Now, I like train stations. I list Milan Central, Paddington and Antwerp among my favourites (get me!) and Delhi station comes, erm, nowhere near that list. There’s a certain romance to a train station – or at least there ought to be. You tend to imagine it filled with steam as the engines pull out, with people waving handkerchieves at loved ones, running alongside the train. Or something like that. Delhi station at 6am was hardly a romantic setting.

The rats, however, love it. To be fair, it was much cleaner than I had expected, and the Shataabdi Express that would take us from Delhi to Jaipur in just over 3 hours puts much of the British rail network to shame.

The reservation system may appear archaic, with lists being pinned to a notice board before departure, but it works. And this seems to go for much of India. While Britain’s attempts to modernise have resulted in complete and utter failure, India has barely even bothered. As a result, the trains run (almost) on time and the Delhi-Jaipur train is actually quite pleasant to travel on. For a start, you get food – and lots of it. And newspapers. And tea. And more tea. And a free water bottle.

Toilet no. 1: A Jaipur Shopping Mall

It was about ten in the morning when we arrived in Jaipur and the mercury was rising by the second. Shanaz called a friend of her sister who lived in Jaipur, who I at first assumed to be called Ratshit. I didn’t want to say anything. I think his name was Rakshet, and he was an overwhelmingly nice bloke – and a huge help, as he provided us with a taxi driver for the day.

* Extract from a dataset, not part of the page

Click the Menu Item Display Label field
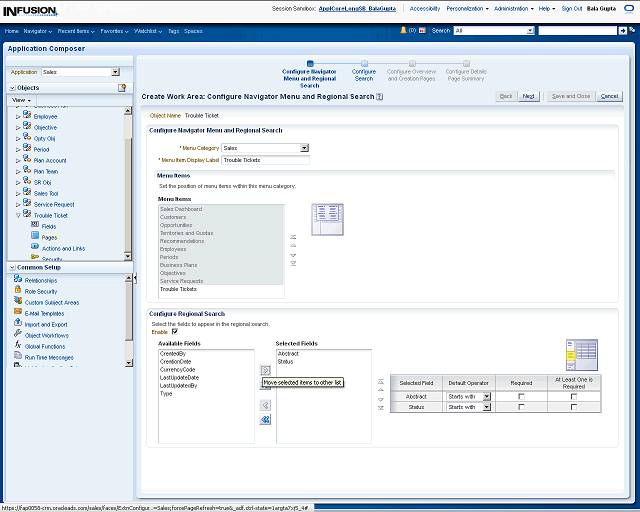 click(x=265, y=160)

Our first request was to find a “clean” toilet, as I was about to keel over from the heat and the need to, erm, “go”. We were taken to a Café that didn’t actually have a toilet, but pointed us in the direction of the shopping centre, and off I went. Now, for our American readers who flinch at the mere mention of a lavatory, I do apologise. This is going to be rather graphic, so perhaps you can copy it all into Word and do a Find/Replace on toilet (change to washroom), pooh (change to doody or something), and any other offensive terms. Sorry.

Toilet number 1 came without toilet paper, although thankfully it wasn’t a squatting toilet. However, the floor was covered in water and other substances, and I did come prepared. Still, it wouldn’t do, and I was dreaming of gold-plated toilets with trained monkeys handing you a hot towel when you’re done. Maybe with a plasma screen showing Everton’s greatest victories in the toilet itself. Glorious.

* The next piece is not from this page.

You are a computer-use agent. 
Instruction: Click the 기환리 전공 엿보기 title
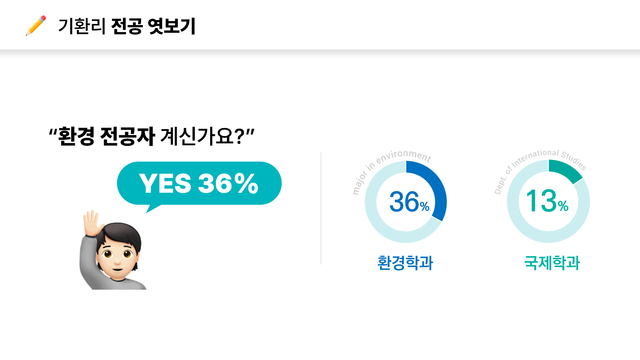click(x=127, y=26)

Toilet no.2: The Taj Hotel, Jaipur

God Bless Our Driver. He found a former Maharaja Palace that was converted into a five-star hotel, replete with courtyards, fountains, manicured gardens, and the best toilet I have seen in many, many years. Marble walls, gold finishings, and a trained servant to hand me a hot towel when I was finished – I could have stayed for hours. We even stayed for drinks, relaxing in wicker chairs in front of the gardens, protected from the blazing sun. It was the best toilet, the best coffee, and the best service ever. It almost made me think that Jaipur was really rather good.